**TO-DO LIST**
- a) In the Ulrich Ochsenbein biography, who ran a law firm with Ochsenbein starting in 1835?
- b) Reproduce the Ulrich Ochsenbein biography word for word, from "Professional life" up to and including "Free Democratic Party.".
- c) Summarize the Ulrich Ochsenbein biography in two sentences.

=== DOCUMENT PASSAGE ===

Ulrich Ochsenbein (24 November 1811, in Unterlangenegg – 3 November 1890) was a Swiss politician and member of the Swiss Federal Council (1848–1854).

Professional life
He studied law and from 1835 he had a law firm together with his brother-in-law Eduard Sury. He headed the Radicals of Bern (Berner Radikale) together with Jakob Stämpfli. The Radicals later became the Free Democratic Party.

Political career
Ulrich Ochsenbein participated in the Freischarenzüge against Catholic Lucerne in 1844 and 1845. He was a member of the Grand Council in the canton of Bern from 1845 to 1846, president of the Verfassungsrat in 1846 and a member of the Regierungsrat from 1846 to 1848. 1847 to 1848 he represented the canton of Bern at the Tagsatzung (diet) which he presided in 1847. He played an important role that the Swiss constitution was accepted by the Swiss population in the constitutional referendum held on 6 June 1848.

=== COLLECTED DATA ===

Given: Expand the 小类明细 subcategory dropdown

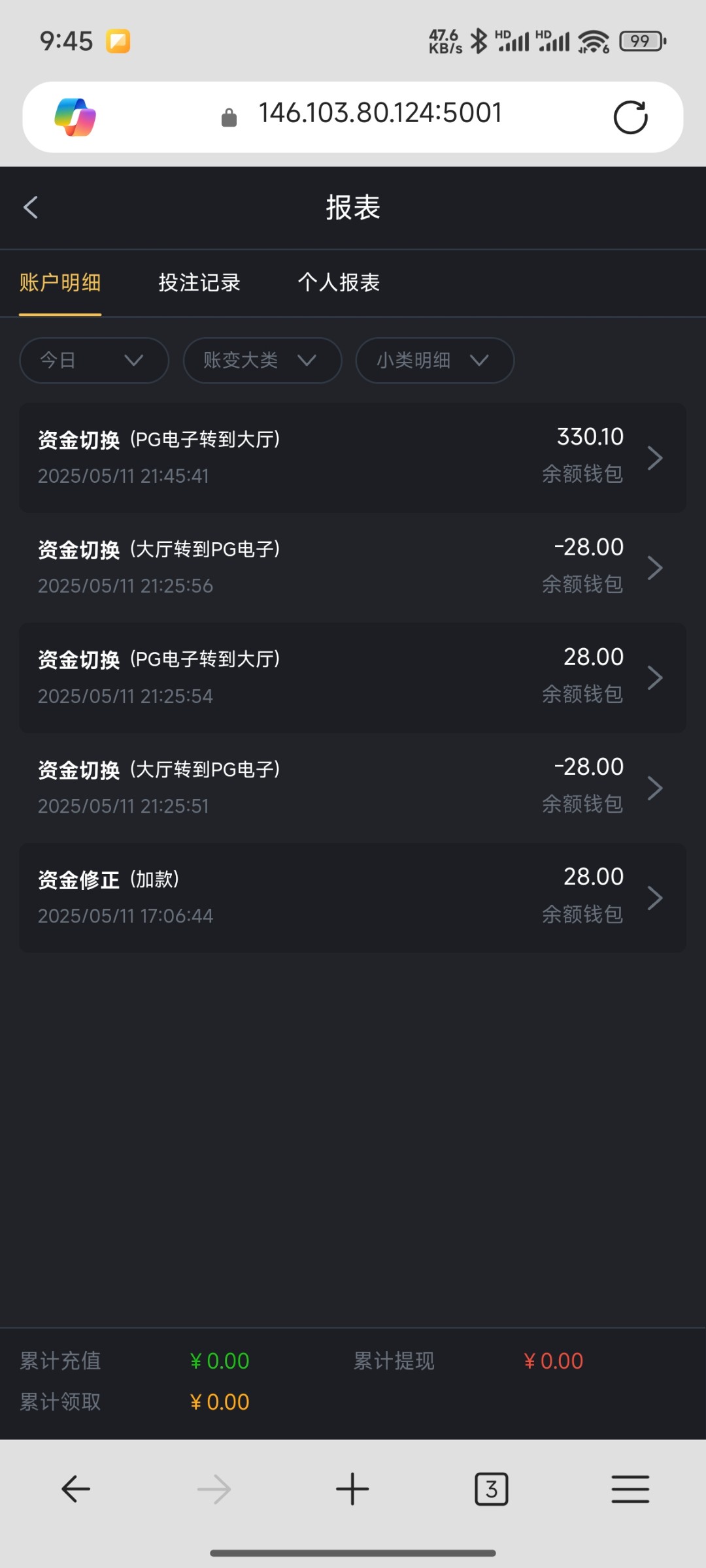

===

**SOLUTIONS BELOW**
- a) His brother-in-law, Eduard Sury.

- b)
Professional life
He studied law and from 1835 he had a law firm together with his brother-in-law Eduard Sury. He headed the Radicals of Bern (Berner Radikale) together with Jakob Stämpfli. The Radicals later became the Free Democratic Party.

- c) Ulrich Ochsenbein (1811–1890) was a Swiss politician and a member of the Swiss Federal Council from 1848 to 1854. He studied law, co-led the Radicals of Bern with Jakob Stämpfli, held several offices in the canton of Bern, presided over the Tagsatzung in 1847, and played an important role in getting the Swiss constitution accepted in the 1848 referendum.